All of these are reasons to wholeheartedly affirm the public sphere’s continued existence. The public sphere is the only space that ensures that politics is not the preserve of politicians alone. Without a functioning public sphere, political decision-making is determined solely by political parties and private interests who cannot be held accountable to the public affected by their decisions. Without a functioning public sphere, all individual citizens and social enclaves are at a profound disadvantage – not because the public sphere provides a solution to the question of how we live together, but because it is only in the public sphere that the question of how we live together can be formulated (and re-formulated) at all. One doesn’t look at the public sphere from afar – its terms of discourse surround us and speak through us, and this is why it is important. To paraphrase Brecht – a man whose work was based on the very principle of awakening citizens into a direct confrontation with the faceless forces shaping their lives – it is we ourselves who must change our world; the world needs us. And in order for that to happen, we need the public sphere.

Bibliography

  • Benhabib, Seyla, ‘Models of Public Space: Hannah Arendt, the Liberal Tradition, and Jürgen Habermas’ in Habermas and the Public Sphere, ed.

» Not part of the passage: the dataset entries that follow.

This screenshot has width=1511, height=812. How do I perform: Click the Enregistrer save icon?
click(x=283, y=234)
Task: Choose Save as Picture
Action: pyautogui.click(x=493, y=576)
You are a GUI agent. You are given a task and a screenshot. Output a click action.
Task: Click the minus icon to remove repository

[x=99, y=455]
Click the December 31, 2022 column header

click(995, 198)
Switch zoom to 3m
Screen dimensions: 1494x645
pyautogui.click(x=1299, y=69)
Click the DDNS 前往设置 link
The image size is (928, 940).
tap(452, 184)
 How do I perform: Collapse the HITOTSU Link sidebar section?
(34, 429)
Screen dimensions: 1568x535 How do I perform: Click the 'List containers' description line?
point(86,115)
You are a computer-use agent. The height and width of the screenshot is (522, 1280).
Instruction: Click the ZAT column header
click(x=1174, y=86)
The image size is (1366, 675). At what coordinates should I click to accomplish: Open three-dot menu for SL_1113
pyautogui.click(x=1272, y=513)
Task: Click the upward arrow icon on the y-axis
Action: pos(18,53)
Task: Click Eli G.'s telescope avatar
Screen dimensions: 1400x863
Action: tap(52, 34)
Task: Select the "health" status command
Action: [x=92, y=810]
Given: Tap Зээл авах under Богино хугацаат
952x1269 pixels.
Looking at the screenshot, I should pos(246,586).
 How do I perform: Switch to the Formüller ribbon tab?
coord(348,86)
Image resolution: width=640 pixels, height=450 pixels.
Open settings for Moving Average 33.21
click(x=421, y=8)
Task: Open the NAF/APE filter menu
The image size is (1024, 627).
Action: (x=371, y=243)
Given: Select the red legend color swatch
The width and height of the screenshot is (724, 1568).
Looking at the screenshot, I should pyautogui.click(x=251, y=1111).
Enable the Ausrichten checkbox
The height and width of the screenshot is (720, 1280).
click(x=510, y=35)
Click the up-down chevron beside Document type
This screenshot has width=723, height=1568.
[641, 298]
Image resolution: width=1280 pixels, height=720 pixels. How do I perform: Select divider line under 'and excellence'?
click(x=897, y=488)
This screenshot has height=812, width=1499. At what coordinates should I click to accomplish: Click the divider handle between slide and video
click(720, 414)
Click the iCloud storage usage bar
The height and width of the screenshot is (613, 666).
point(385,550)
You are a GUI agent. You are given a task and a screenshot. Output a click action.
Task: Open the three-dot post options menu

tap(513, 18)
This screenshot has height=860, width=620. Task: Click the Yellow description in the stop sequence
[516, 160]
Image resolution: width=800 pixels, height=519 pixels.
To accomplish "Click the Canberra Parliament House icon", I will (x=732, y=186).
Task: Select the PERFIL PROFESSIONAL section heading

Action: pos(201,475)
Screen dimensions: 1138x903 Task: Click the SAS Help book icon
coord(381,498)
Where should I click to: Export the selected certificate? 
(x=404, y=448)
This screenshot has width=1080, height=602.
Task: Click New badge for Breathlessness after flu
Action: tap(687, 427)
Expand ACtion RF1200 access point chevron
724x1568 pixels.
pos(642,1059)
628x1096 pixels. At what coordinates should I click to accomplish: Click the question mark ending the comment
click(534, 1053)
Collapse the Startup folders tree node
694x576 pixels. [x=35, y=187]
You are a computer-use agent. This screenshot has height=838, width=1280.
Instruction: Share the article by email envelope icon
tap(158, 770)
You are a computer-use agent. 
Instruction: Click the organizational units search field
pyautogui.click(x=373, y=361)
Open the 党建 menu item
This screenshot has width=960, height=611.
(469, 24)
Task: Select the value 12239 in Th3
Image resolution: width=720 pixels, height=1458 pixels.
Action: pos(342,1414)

Calhoun, Craig (Cambridge Massachusetts, MIT press, 1992)
  • Fraser, Nancy, ‘Rethinking the Public Sphere: A Contribution to the Critique of Actually Existing Democracy’, in Habermas and the Public Sphere, ed. Calhoun, Craig (Cambridge Massachusetts, MIT press, 1992)
  • Habermas, Jürgen, The Structural Transformation of the Public Sphere, trans. Thomas Burger with the assistance of Frederick Lawrence, (Polity Press, Cambridge, United Kingdom, 1989)
  • Lefort, Claude, Democracy and Political Theory, trans. David Macey, (Polity Press, Cambridge, 1988)
  • Visker, Rudi, ‘Multicultural Difference in the Public Sphere’, publication pending.